Problem description -> Look for the line with "467x311 pixels. Task: Click" in the entries below, then extract that line and all lines after it exactly, with pictures left out.

Input for this task ->
- Opening Delimiter -
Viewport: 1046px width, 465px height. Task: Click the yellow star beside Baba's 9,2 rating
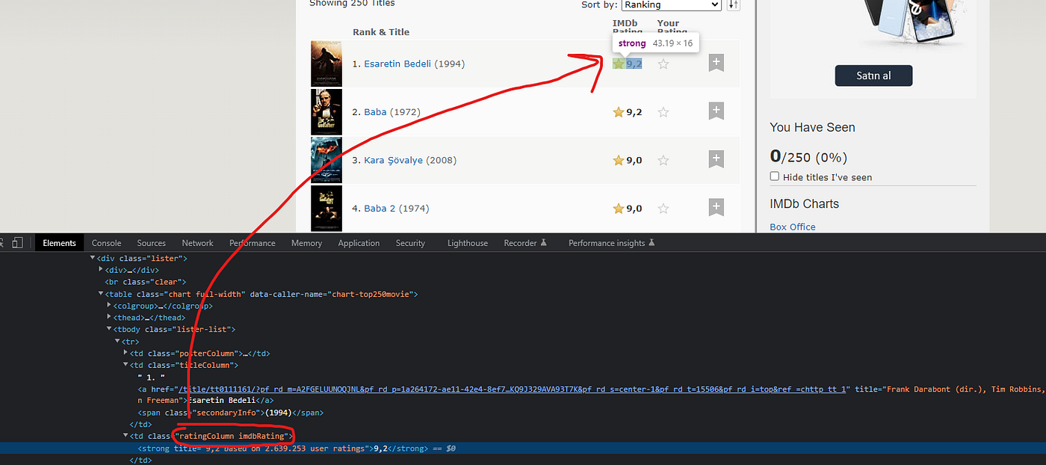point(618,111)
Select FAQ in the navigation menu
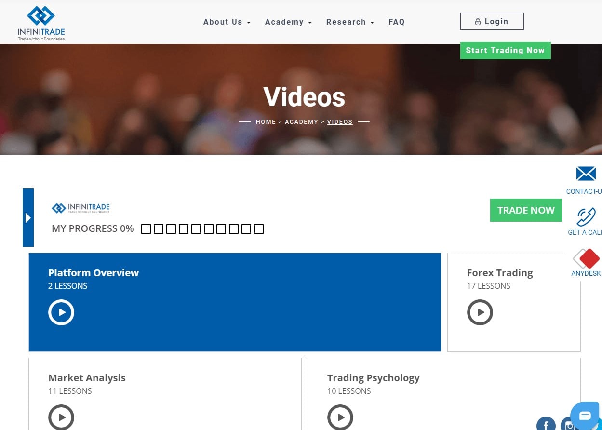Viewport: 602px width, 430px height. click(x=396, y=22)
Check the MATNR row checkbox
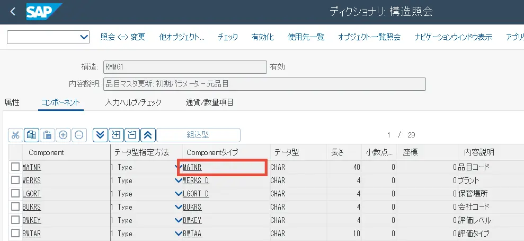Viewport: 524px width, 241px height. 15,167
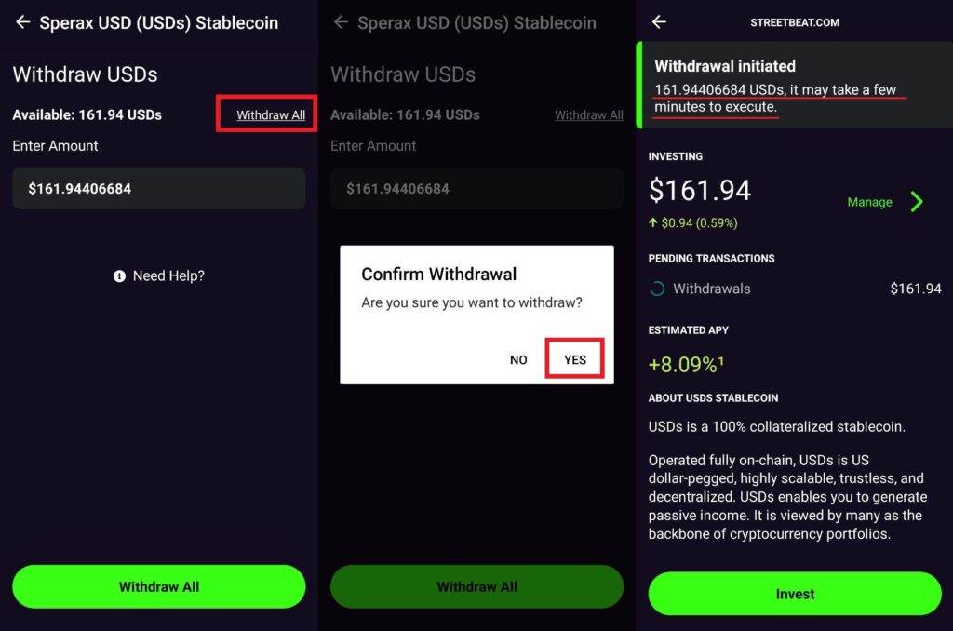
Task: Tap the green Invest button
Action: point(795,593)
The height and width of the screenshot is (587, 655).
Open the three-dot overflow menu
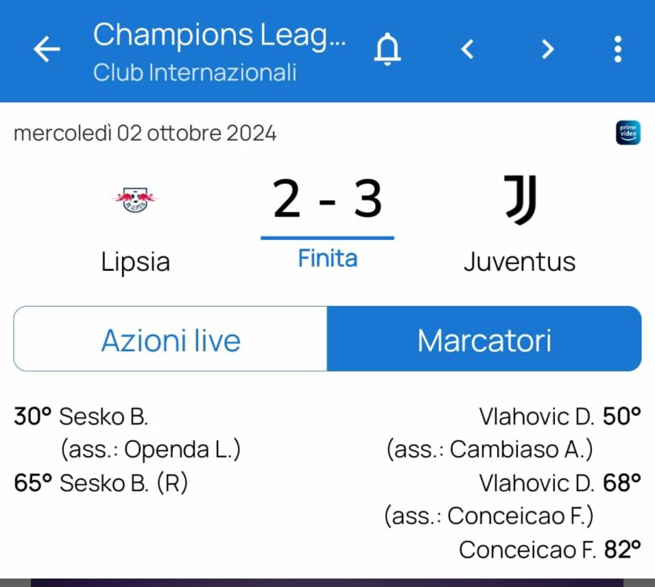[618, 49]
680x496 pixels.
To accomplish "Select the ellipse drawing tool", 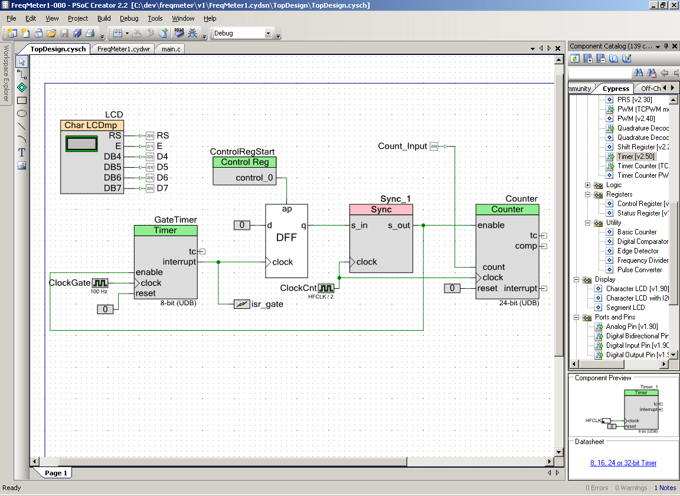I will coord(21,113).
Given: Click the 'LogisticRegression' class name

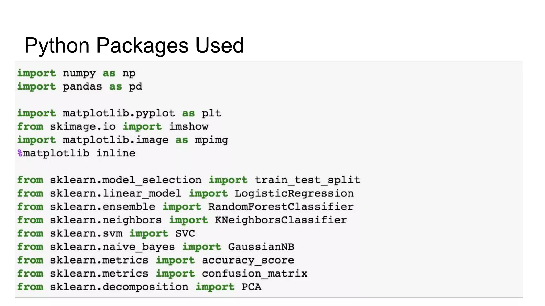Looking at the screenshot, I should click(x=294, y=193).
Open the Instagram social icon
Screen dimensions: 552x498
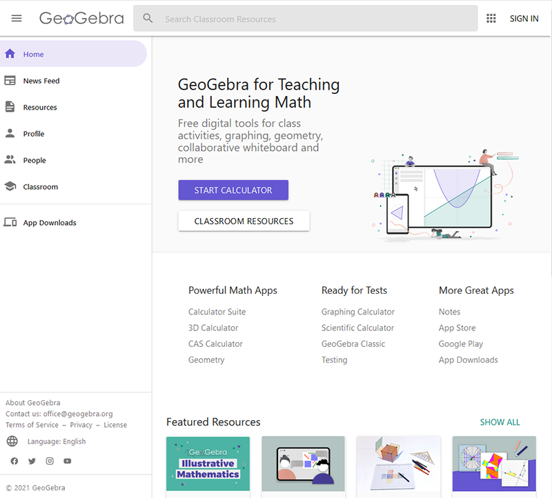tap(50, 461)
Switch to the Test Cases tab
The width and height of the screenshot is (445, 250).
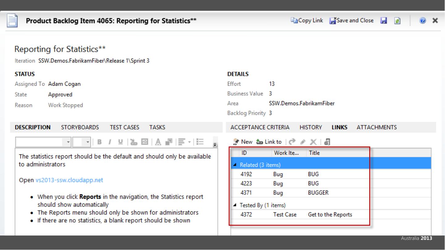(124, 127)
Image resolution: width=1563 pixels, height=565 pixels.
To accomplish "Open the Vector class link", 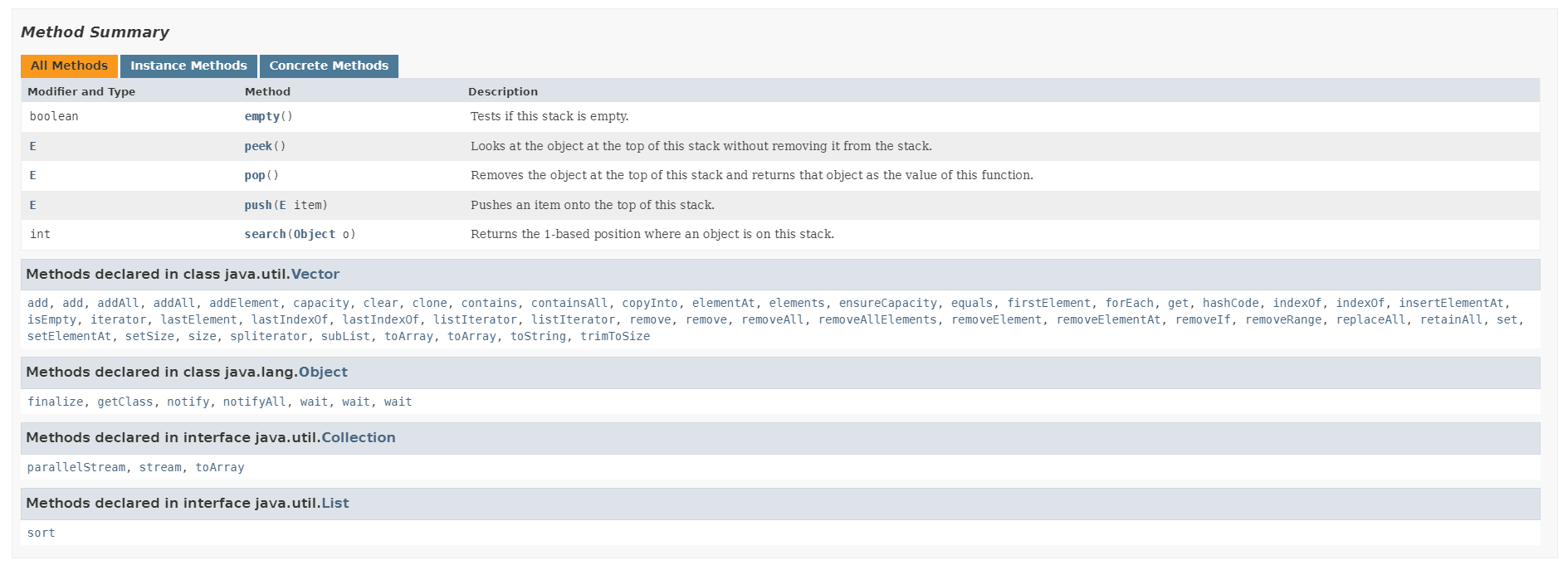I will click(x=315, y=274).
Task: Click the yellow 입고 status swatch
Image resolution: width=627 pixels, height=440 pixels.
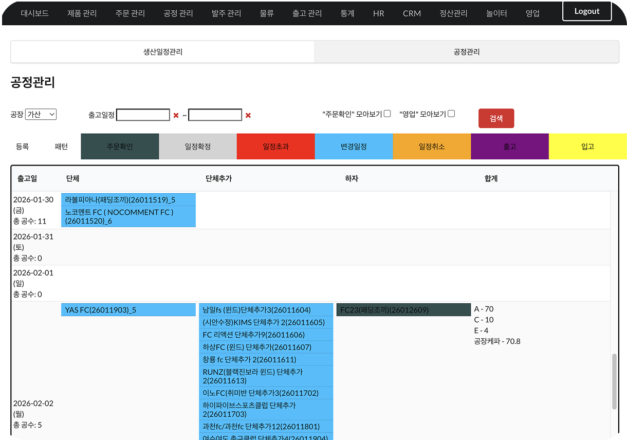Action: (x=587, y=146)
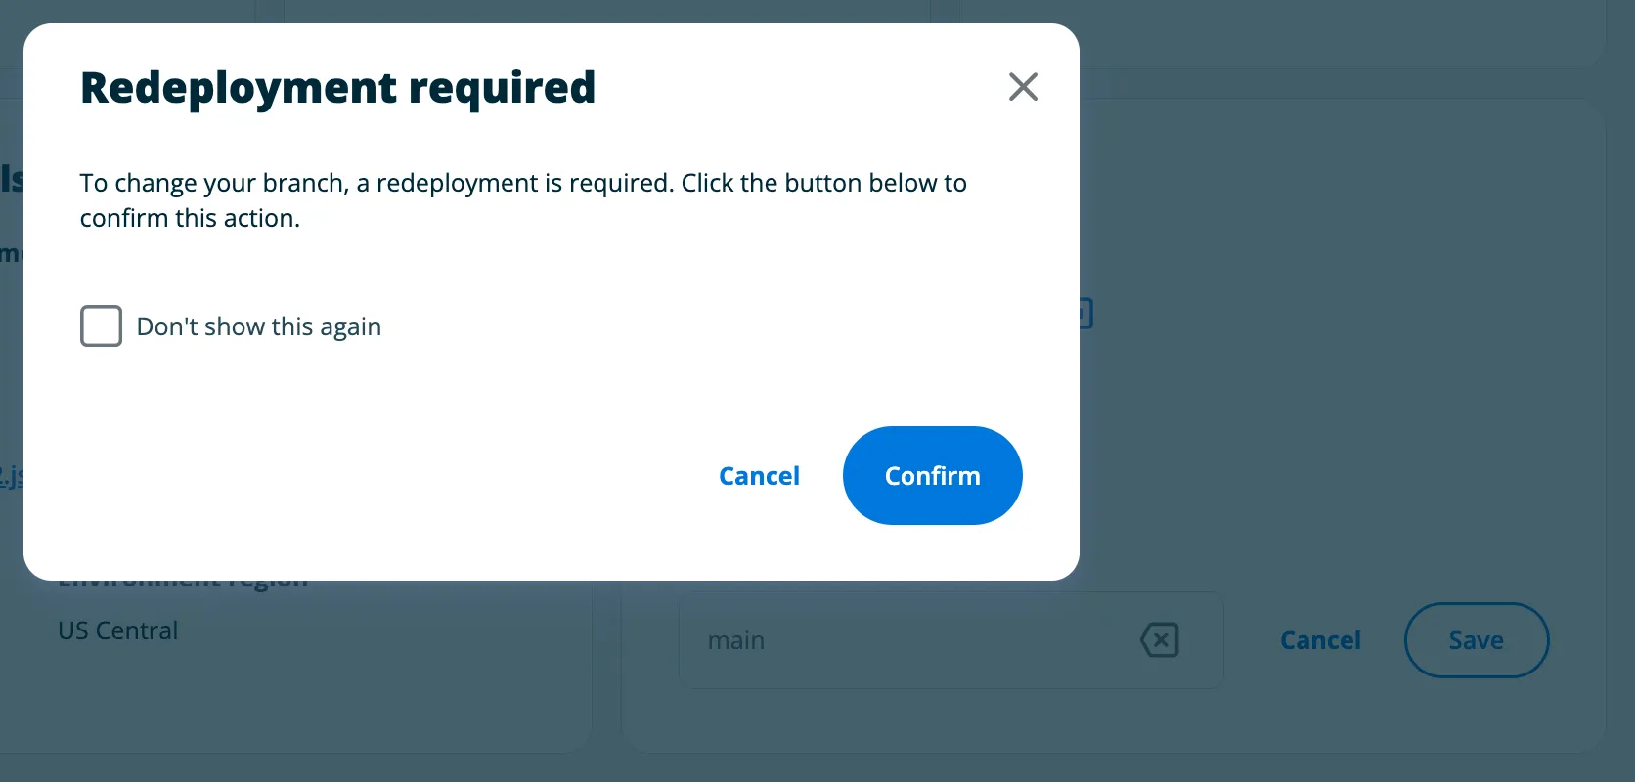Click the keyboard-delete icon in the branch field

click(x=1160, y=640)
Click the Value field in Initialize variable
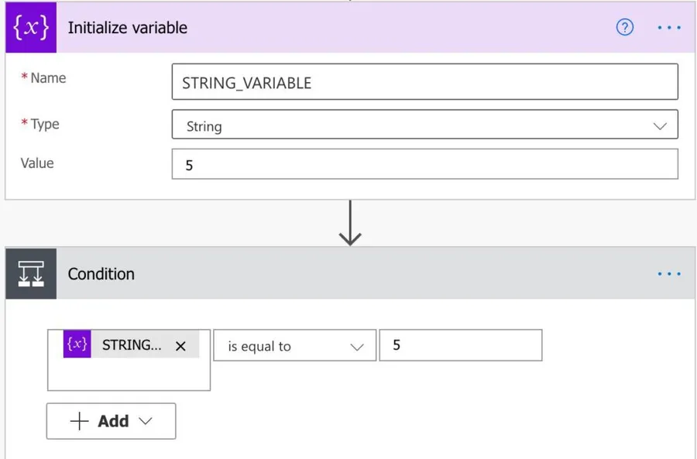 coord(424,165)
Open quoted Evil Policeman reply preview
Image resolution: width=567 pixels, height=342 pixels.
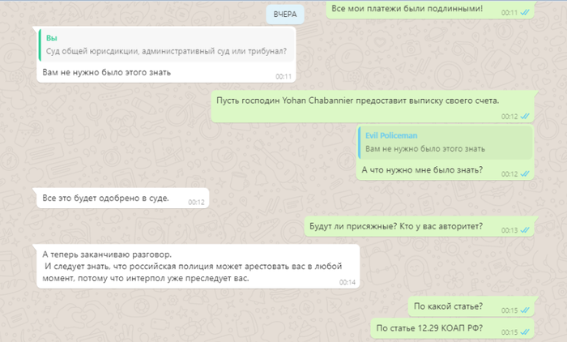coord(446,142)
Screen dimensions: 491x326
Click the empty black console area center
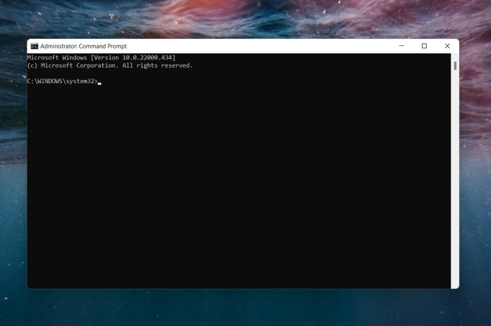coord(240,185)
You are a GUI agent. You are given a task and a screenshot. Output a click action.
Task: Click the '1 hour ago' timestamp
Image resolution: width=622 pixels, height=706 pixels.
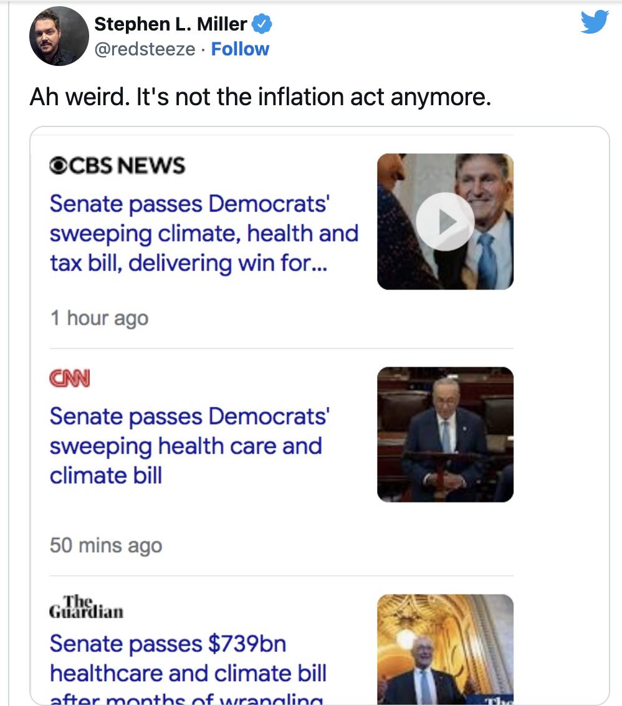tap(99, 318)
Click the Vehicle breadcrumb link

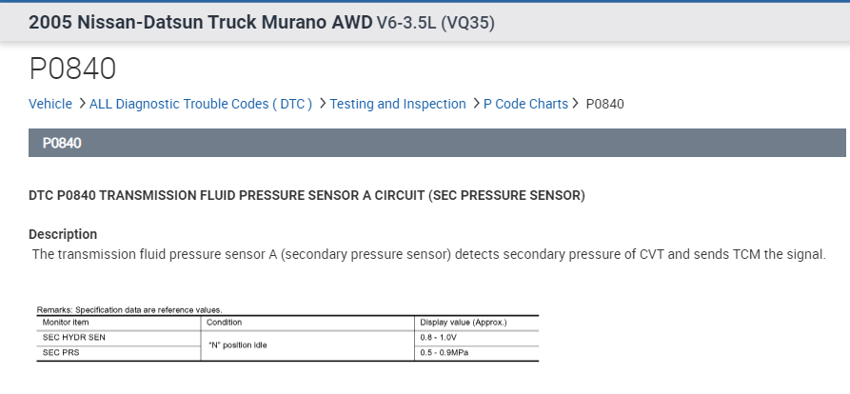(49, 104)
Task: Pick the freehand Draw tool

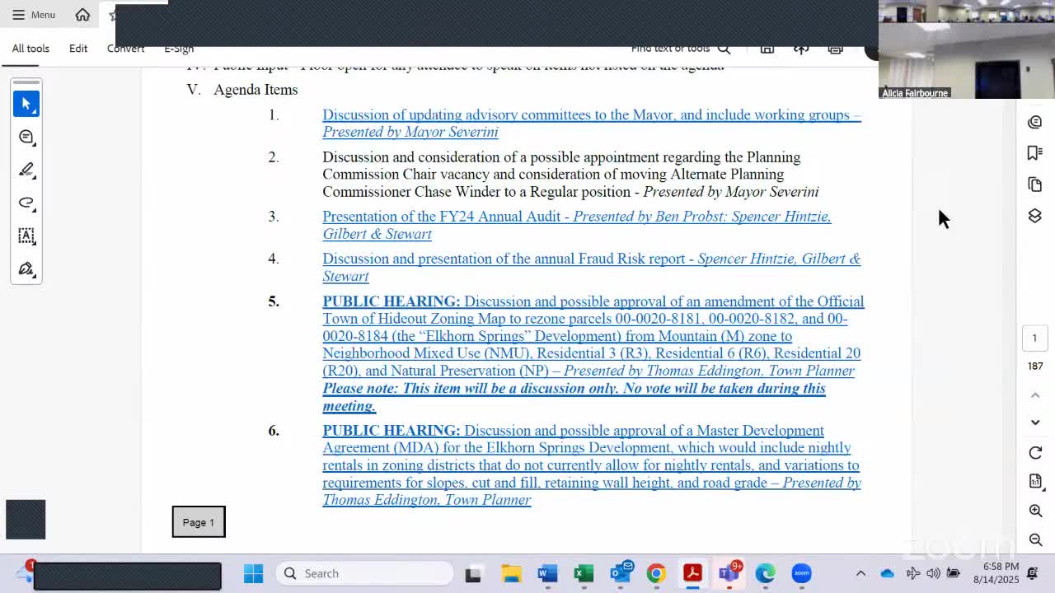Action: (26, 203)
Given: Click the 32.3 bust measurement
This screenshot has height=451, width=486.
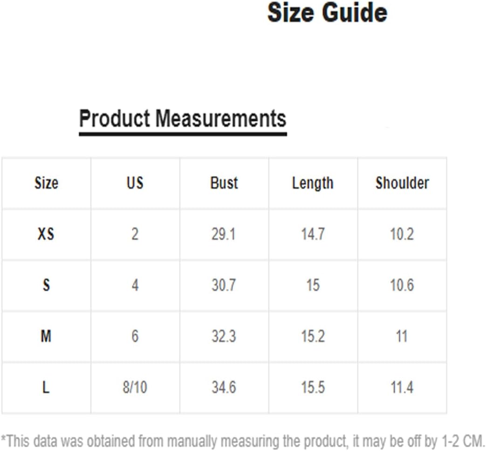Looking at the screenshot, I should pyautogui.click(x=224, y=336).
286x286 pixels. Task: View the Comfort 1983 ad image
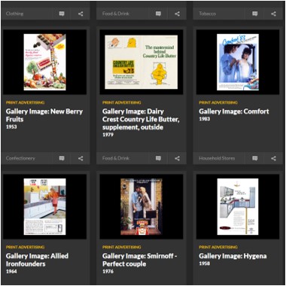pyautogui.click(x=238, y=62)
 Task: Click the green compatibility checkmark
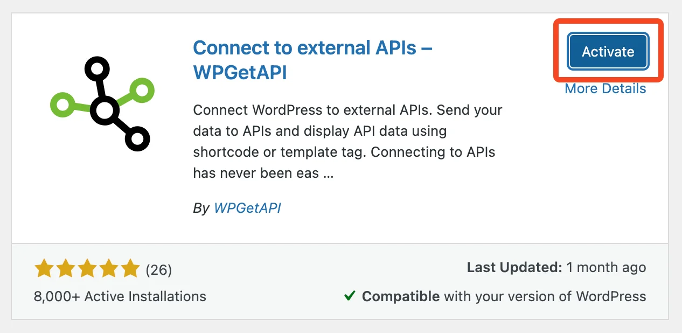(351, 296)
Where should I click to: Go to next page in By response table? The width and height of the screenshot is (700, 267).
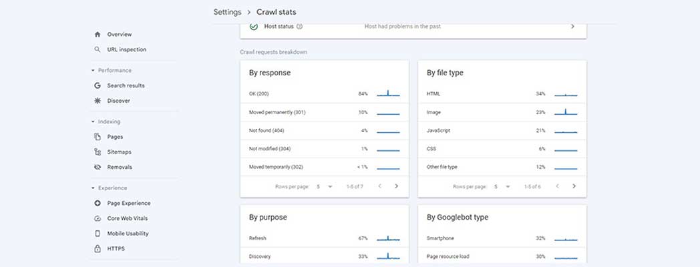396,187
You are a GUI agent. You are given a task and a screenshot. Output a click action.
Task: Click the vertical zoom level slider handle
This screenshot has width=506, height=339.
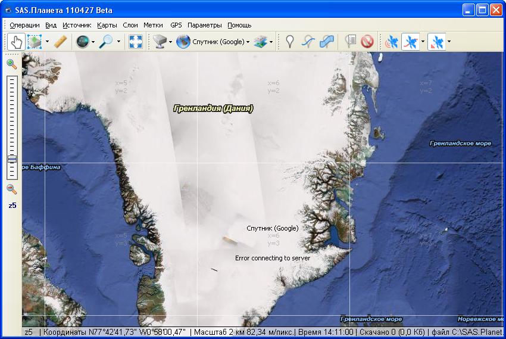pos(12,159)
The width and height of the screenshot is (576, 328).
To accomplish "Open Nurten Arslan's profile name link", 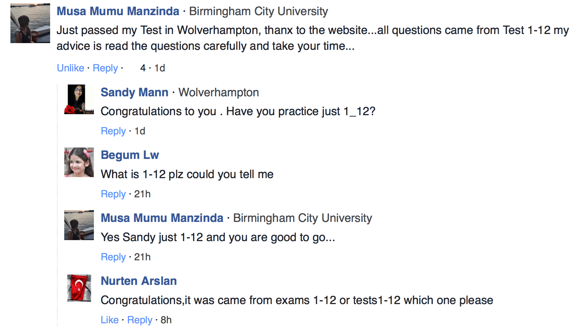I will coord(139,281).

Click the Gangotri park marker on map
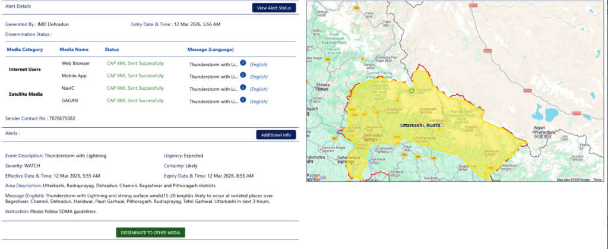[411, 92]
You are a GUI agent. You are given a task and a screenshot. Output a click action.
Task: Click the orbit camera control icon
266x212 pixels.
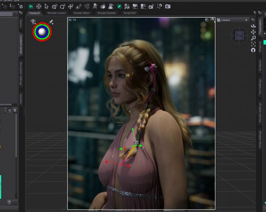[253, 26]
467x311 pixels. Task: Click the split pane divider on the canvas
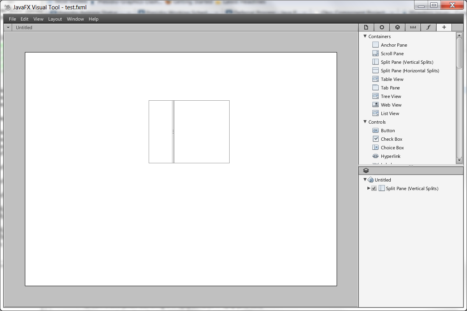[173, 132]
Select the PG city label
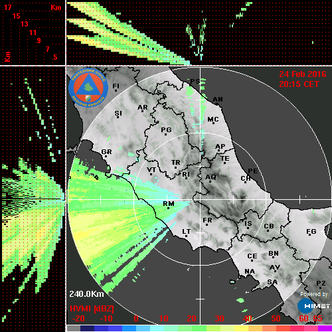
- Closing Delimiter -
Result of the task ->
467x311 pixels. Task: Click the split pane divider on the canvas
[173, 132]
Select the PG city label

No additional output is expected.